PDF(Pubmed)
Abstract:
Prostate-specific membrane antigen (PSMA) is expressed by the majority of clinically significant prostate adenocarcinomas, and patients with target-positive disease can easily be identified by PSMA PET imaging. Promising results with PSMA-targeted radiopharmaceutical therapy have already been obtained in early-phase studies using various combinations of targeting molecules and radiolabels.

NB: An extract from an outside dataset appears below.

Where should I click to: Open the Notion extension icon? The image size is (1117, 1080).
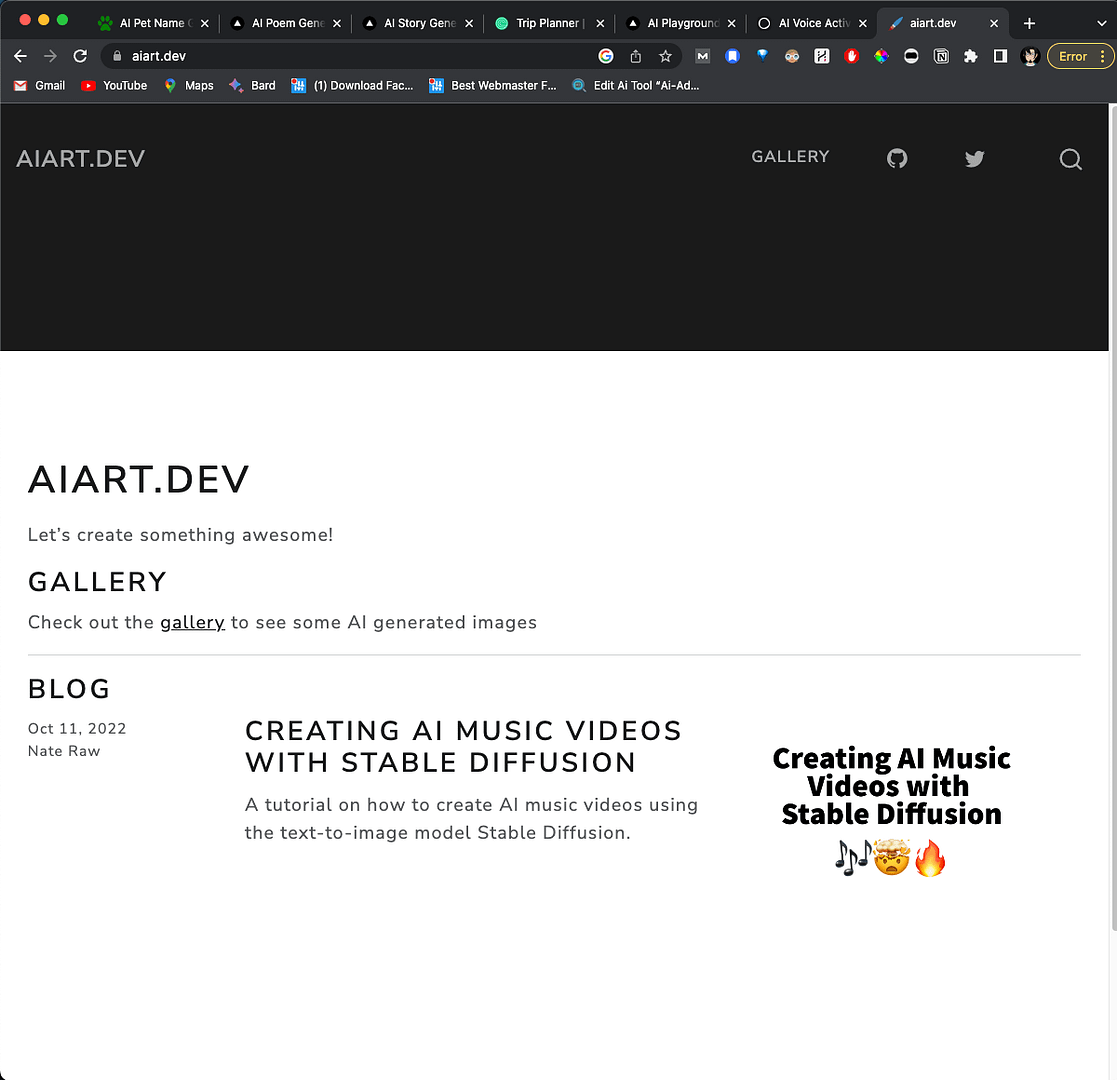pos(941,56)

Definitive evidence of the safety and efficacy of [177Lu]Lu-PSMA-617 in combination with standard-of-care has been demonstrated in patients with metastatic castration-resistant prostate cancer, whose disease had progressed after or during at least one taxane regimen and at least one novel androgen-axis drug. Preliminary data suggest that 177Lu-PSMA-radioligand therapy (RLT) also has high potential in additional clinical situations. Hence, the radiopharmaceuticals [177Lu]Lu-PSMA-617 and [177Lu]Lu-PSMA-I&T are currently being evaluated in ongoing phase 3 trials. The purpose of this guideline is to assist nuclear medicine personnel, to select patients with highest potential to benefit from 177Lu-PSMA-RLT, to perform the procedure in accordance with current best practice, and to prepare for possible side effects and their clinical management. We also provide expert advice, to identify those clinical situations which may justify the off-label use of [177Lu]Lu-PSMA-617 or other emerging ligands on an individual patient basis.
摘要:
前列腺特异性膜抗原(PSMA)由大多数具有临床意义的前列腺腺癌表达,目标阳性疾病患者可以很容易地通过PSMAPET成像识别。在使用靶向分子和放射性标记的各种组合的早期研究中已经获得了PSMA靶向的放射性药物治疗的有希望的结果。[177Lu]Lu-PSMA-617联合标准治疗的安全性和有效性的明确证据已在转移性去势抵抗性前列腺癌患者中得到证实,其疾病在至少一种紫杉烷方案和至少一种新型雄激素轴药物后或期间进展。初步数据表明,177Lu-PSMA放射性配体疗法(RLT)在其他临床情况下也具有很高的潜力。因此,放射性药物[177Lu]Lu-PSMA-617和[177Lu]Lu-PSMA-I&T目前正在进行的3期试验中进行评估.本准则的目的是协助核医学人员,选择最有可能从177Lu-PSMA-RLT获益的患者,根据当前的最佳实践执行该程序,并为可能的副作用及其临床管理做好准备。我们还提供专家建议,以确定可能证明在个体患者基础上使用[177Lu]Lu-PSMA-617或其他新出现的配体的临床情况。